By Dr Sean Kavanagh
Mr Y, a 24-year-old plumber, had suffered intermittent bouts of cramping abdominal pain with associated passage of loose stools, mucus and occasional small amounts of fresh red blood, over a period of two months.
His GP, Dr D, referred him to Dr B, a consultant gastroenterologist. Dr B saw Mr Y in clinic and arranged to carry out an outpatient colonoscopy. Dr B managed to pass the scope as far as the splenic flexure, but was unable to progress any further due to difficult anatomy and the pain that the procedure was causing Mr Y. The colonoscopy was terminated. The appearance of the colonic mucosa up to the furthest point reached had been normal.
By the time of the procedure Mr Y’s symptoms had settled so Dr B reported the colonoscopic findings and the technical difficulties to Dr D, and discharged Mr Y back to his care.
Unfortunately Mr Y’s symptoms returned a few months later. He repeatedly attended Dr D’s surgery over a six-month period, with increasingly severe symptoms. Dr D treated Mr Y with PRN loperamide and diazepam as he felt that the symptoms may have been due to anxiety associated with Mr Y having recently lost his job for frequent non-attendance due to illness.
One night Mr Y woke in excruciating pain and was admitted to hospital with an acute abdomen caused by colonic perforation secondary to acute ulcerative colitis. He underwent laparotomy and repair and made a good recovery on conventional medical therapy.
Mr Y made a claim against both Drs D and B, alleging negligence in failing to make a timely diagnosis, causing him to lose his employment and endangering his life through the complications of the missed diagnosis.
The Medical Protection legal team commissioned an expert in gastroenterology, who felt that Dr B had done all that could be expected of him, given the well documented technical difficulties in performing the colonoscopy, and as Mr Y was asymptomatic at the time. It was held that in this context the risk of perforation due to over-zealous passage of an obstructed colonoscope outweighed the benefits of pressing on with the procedure.

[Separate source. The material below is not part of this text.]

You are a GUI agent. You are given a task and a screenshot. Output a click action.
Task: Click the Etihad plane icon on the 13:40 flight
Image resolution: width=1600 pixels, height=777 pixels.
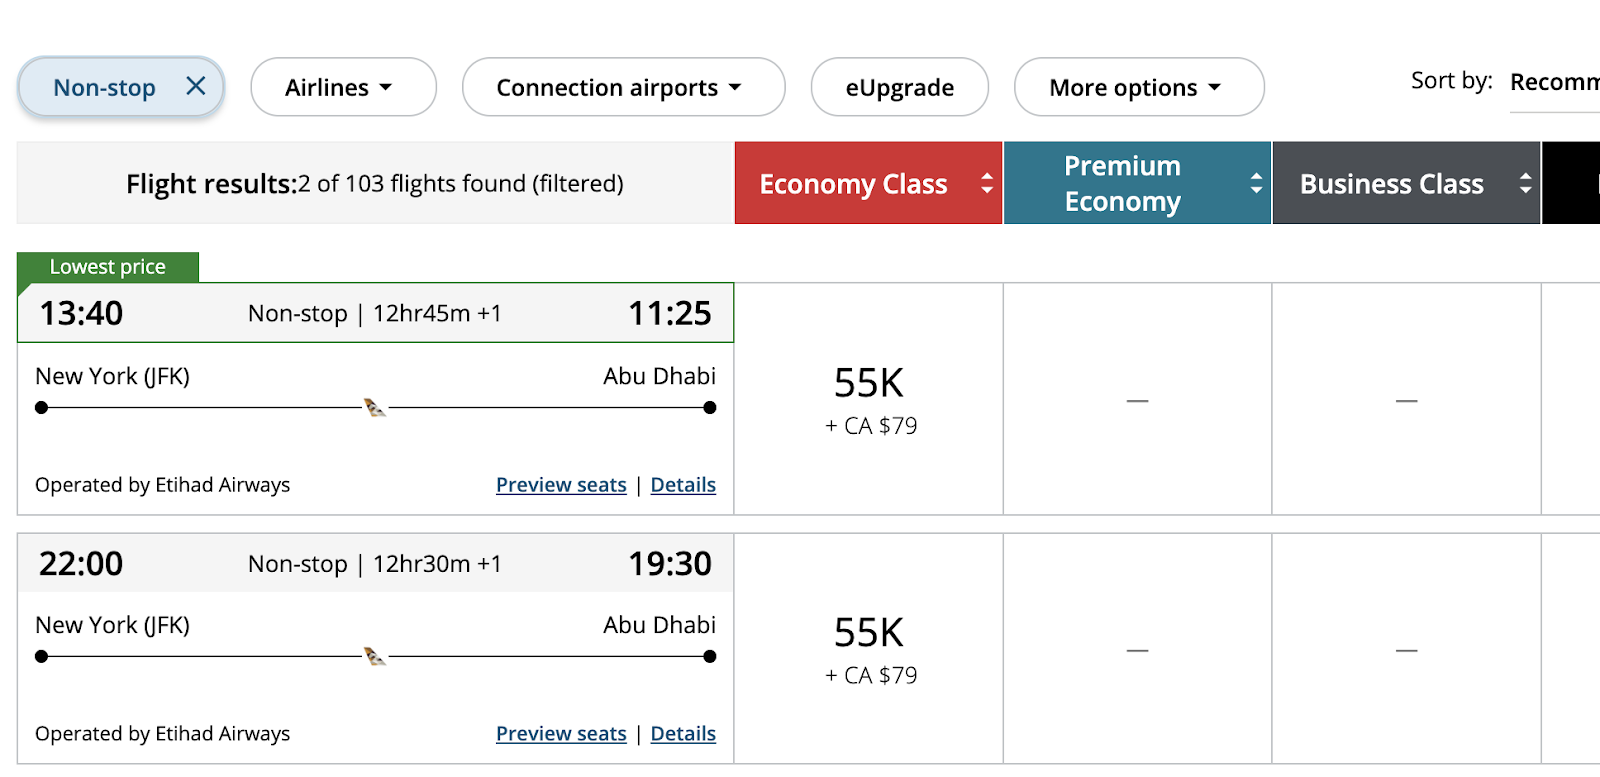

Dr B’s letter to Dr D had clearly advised that should Mr Y’s symptoms recur it would be advisable to repeat the procedure or consider other forms of investigation. On this basis we elected to defend Dr B and he was eventually dropped from the legal action. The case was settled out of court for a moderate sum on behalf of Dr D.
- If diagnostic investigations have to be curtailed for technical reasons, best practice dictates that clear reasons for abandoning the procedure should be documented in the medical record.
- It is important to consider whether alternative investigations or a repeat attempt are necessary after having to abandon an investigation. In this situation, the patient was asymptomatic, but in such a scenario, advice to the referring doctor on what to do if the problem recurs is essential.
- GPs should have a low threshold for asking for further advice where there is an inconclusive or abandoned specialist investigation, but ongoing or worsening symptoms.